To do: Within the entries below, find every line that has the string "cloud", then copy it.

Available data:
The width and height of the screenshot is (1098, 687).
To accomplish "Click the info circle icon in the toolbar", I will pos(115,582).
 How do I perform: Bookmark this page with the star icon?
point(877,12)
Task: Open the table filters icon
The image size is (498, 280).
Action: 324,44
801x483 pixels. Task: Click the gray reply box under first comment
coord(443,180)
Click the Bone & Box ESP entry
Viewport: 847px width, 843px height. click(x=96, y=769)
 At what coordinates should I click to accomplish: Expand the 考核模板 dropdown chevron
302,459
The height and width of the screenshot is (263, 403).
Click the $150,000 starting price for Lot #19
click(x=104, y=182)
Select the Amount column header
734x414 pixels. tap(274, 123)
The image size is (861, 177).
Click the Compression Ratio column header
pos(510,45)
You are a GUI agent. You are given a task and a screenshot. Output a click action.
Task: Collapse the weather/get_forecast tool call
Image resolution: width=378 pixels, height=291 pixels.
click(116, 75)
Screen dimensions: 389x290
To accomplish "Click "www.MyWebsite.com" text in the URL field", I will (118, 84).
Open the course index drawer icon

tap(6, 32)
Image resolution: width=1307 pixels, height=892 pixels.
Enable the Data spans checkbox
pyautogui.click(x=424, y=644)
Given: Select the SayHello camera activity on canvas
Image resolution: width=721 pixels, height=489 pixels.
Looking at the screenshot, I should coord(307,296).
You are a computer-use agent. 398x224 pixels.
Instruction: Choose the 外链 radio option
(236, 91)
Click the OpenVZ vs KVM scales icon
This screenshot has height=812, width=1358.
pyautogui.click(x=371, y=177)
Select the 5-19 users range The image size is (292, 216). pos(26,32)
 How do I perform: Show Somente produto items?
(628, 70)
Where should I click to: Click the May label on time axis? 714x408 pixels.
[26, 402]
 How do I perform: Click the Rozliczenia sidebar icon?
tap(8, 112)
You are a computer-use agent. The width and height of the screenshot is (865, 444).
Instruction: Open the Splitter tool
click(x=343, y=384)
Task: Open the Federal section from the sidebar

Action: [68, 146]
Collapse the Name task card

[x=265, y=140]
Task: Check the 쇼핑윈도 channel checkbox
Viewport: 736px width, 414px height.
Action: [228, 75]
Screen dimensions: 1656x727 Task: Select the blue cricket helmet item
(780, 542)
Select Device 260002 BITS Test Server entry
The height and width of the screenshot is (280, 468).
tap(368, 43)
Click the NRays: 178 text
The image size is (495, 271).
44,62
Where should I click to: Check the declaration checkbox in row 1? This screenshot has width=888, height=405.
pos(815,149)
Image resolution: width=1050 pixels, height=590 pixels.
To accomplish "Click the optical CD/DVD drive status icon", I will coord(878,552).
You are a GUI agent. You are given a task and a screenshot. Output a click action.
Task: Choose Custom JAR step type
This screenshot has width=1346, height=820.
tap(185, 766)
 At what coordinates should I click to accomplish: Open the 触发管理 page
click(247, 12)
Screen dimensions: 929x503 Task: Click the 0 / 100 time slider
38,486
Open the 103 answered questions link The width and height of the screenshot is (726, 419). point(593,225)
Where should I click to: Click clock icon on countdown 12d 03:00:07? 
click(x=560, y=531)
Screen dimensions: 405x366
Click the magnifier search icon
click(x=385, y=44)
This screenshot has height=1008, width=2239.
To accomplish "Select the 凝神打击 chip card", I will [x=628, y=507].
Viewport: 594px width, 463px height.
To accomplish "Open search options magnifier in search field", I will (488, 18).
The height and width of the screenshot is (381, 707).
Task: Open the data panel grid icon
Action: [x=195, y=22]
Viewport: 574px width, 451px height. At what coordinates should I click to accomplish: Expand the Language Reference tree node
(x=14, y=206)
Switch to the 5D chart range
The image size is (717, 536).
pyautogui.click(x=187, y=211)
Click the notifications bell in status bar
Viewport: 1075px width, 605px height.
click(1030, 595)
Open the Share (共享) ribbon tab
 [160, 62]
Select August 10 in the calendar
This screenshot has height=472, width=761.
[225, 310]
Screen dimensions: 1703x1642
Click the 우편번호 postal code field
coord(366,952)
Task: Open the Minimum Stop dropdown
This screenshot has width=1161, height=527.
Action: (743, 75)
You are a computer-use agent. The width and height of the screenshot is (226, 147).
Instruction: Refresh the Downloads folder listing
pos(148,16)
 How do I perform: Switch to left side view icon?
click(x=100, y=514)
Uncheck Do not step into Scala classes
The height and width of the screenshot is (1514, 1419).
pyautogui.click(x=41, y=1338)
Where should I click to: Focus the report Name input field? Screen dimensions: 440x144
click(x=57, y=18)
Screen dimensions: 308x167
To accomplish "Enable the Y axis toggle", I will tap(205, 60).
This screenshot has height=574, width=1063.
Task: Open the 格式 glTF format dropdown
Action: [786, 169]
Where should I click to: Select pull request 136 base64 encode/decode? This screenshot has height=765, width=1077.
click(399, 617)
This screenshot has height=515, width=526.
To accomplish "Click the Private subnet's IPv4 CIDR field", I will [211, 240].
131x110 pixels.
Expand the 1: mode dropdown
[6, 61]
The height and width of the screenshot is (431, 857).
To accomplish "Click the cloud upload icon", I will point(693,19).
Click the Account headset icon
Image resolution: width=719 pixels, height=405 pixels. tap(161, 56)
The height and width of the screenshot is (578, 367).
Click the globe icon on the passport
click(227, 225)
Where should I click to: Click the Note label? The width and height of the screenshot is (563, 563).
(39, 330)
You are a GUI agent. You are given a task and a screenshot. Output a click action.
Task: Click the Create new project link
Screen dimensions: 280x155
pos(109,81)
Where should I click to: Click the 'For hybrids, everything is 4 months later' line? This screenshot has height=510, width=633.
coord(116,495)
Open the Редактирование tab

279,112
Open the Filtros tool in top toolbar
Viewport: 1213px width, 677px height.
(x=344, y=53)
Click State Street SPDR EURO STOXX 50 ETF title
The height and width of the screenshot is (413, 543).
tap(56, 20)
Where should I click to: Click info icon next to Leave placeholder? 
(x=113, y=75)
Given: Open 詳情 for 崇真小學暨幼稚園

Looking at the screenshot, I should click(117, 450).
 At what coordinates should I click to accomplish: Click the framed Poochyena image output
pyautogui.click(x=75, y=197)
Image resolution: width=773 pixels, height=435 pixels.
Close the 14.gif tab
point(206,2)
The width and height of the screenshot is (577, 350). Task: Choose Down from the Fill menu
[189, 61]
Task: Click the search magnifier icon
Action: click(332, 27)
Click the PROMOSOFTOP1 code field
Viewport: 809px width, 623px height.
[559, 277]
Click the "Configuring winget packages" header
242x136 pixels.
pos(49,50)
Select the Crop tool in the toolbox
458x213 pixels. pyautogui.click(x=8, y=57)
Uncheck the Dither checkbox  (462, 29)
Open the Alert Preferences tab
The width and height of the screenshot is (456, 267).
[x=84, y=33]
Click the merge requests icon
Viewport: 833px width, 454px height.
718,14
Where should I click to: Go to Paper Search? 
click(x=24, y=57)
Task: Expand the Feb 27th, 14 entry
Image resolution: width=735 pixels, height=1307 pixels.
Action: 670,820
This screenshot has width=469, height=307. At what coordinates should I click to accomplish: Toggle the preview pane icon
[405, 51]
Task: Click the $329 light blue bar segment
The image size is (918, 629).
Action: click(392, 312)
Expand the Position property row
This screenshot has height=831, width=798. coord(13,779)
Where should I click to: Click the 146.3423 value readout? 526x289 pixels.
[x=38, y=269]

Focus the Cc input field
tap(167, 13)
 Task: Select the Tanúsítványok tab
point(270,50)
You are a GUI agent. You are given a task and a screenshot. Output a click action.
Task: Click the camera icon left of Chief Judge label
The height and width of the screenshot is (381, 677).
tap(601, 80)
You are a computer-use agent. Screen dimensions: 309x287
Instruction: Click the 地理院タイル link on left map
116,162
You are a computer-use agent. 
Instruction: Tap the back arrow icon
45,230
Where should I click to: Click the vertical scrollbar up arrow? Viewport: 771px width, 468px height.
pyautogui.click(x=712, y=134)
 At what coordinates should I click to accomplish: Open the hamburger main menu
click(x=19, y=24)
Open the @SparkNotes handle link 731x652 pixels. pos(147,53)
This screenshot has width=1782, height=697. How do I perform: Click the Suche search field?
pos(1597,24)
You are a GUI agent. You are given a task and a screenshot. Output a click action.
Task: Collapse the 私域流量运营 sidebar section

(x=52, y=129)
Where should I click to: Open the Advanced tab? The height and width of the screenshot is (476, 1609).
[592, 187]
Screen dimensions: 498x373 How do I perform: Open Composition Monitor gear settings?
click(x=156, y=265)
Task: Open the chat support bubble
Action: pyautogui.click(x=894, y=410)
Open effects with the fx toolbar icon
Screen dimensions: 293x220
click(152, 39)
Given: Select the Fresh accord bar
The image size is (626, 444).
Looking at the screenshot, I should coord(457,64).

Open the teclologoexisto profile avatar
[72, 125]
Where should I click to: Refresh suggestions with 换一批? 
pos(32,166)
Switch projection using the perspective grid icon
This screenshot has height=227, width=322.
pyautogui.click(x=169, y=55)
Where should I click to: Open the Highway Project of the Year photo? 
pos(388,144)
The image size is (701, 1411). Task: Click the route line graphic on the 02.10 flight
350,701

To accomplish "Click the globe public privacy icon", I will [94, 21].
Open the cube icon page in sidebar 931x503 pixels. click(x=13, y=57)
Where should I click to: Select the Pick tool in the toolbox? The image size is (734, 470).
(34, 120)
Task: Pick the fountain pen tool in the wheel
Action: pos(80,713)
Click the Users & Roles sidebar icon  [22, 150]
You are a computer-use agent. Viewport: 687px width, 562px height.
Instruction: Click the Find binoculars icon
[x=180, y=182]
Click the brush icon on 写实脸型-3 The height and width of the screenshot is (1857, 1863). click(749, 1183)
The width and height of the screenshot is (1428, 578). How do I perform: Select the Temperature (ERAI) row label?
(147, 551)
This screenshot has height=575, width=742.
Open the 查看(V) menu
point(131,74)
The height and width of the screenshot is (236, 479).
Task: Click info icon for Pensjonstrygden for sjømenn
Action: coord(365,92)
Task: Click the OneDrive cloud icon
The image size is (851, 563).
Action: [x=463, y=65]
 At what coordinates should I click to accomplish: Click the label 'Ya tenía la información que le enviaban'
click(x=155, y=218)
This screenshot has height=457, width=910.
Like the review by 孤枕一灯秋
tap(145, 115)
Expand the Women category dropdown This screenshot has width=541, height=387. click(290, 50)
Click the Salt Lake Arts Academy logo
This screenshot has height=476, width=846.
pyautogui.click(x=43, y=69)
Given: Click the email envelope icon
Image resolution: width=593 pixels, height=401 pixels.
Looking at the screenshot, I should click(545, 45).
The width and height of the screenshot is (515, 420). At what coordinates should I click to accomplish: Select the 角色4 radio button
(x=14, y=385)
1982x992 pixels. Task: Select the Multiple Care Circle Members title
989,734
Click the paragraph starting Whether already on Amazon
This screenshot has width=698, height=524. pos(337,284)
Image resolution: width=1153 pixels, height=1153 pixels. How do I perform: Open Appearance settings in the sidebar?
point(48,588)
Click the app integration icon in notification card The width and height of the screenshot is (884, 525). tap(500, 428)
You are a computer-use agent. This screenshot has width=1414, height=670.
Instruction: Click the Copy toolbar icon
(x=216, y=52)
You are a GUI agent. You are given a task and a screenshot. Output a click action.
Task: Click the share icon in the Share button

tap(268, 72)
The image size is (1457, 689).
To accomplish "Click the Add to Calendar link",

Problem solution:
To accomplish "Click the cloud upload icon", I will point(693,19).
Task: Click the OneDrive cloud icon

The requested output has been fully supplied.